Volunteers are the linchpin of Olam Chesed, filling their minivans with donations from companies and delivering them to the warehouse, sorting items as they come in and helping with the distribution process. In Far Rockaway, Olam Chesed had high school girls doing their chesed hours in the warehouse, sorting merchandise and filling in wherever they were needed, and now that Olam Chesed is in the Monsey area, groups of volunteers have been flocking to the warehouse, eager to take part in the mitzvos being performed. Rabbi Roizman said that he hopes the Monsey community will pitch in at Olam Chesed, which he said is continuing to evolve.  

“We are just scratching the tip of the iceberg, just in terms of how much we can develop this,” said Rabbi Roizman. “We hope to be able to grow and expand this because we are filling a niche and having a direct impact on people’s lives. When a person comes in and sees what we have, they are in shock initially because there is so much variety and so many things that they don’t know where to go first. While it goes without saying that it is important to make sure that those who are struggling have food on the table, but when people see what goes on here, it is a real ‘aha’ moment for them, because food may be gone in a week, but that recliner will be with you for 20 years.”
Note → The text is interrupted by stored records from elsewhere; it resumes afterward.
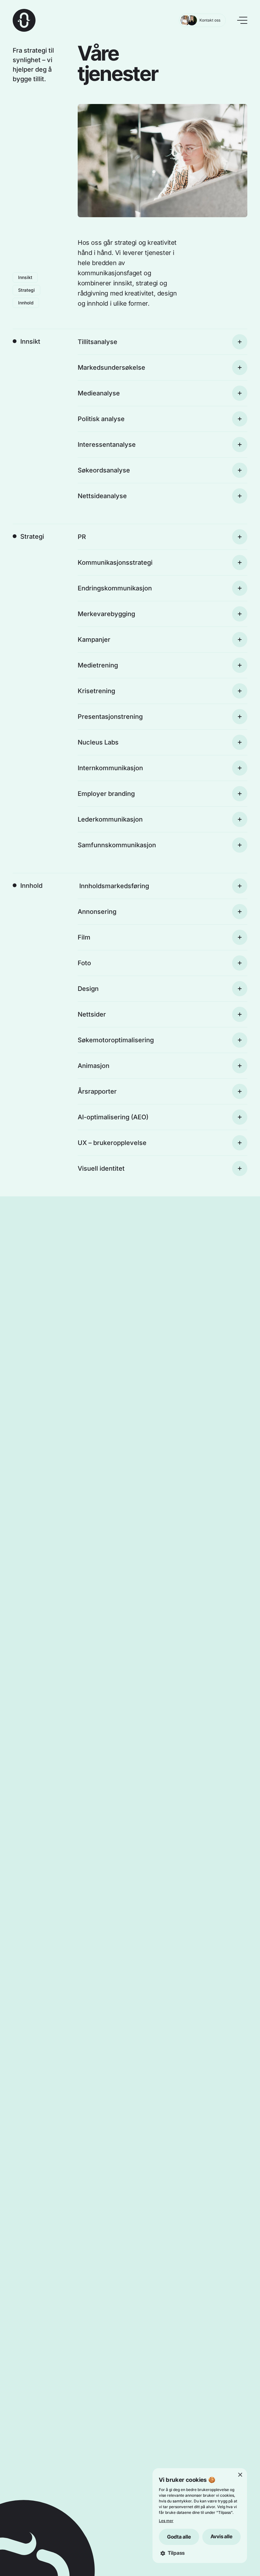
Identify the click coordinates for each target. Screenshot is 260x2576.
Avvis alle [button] (221, 2536)
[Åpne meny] (242, 20)
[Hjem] (24, 20)
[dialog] (199, 2515)
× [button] (239, 2475)
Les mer (166, 2520)
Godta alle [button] (179, 2537)
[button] (200, 2553)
Volunteers are needed at Olam Chesed’s warehouse, located at 152 Broadway in Haverstraw.  Hours are Monday nights, 7 to 9 p.m. for high school girls, 9 to 11 p.m. for men, Tuesday mornings from 10 a.m. to 1 p.m. for women and during distribution times, Sunday mornings from 11 a.m. to 1:30 p.m. and Wednesday nights from 9 to 11 p.m. Men or boys with minivans or SUVs are also needed for daily noontime pickups in New Jersey and Manhattan.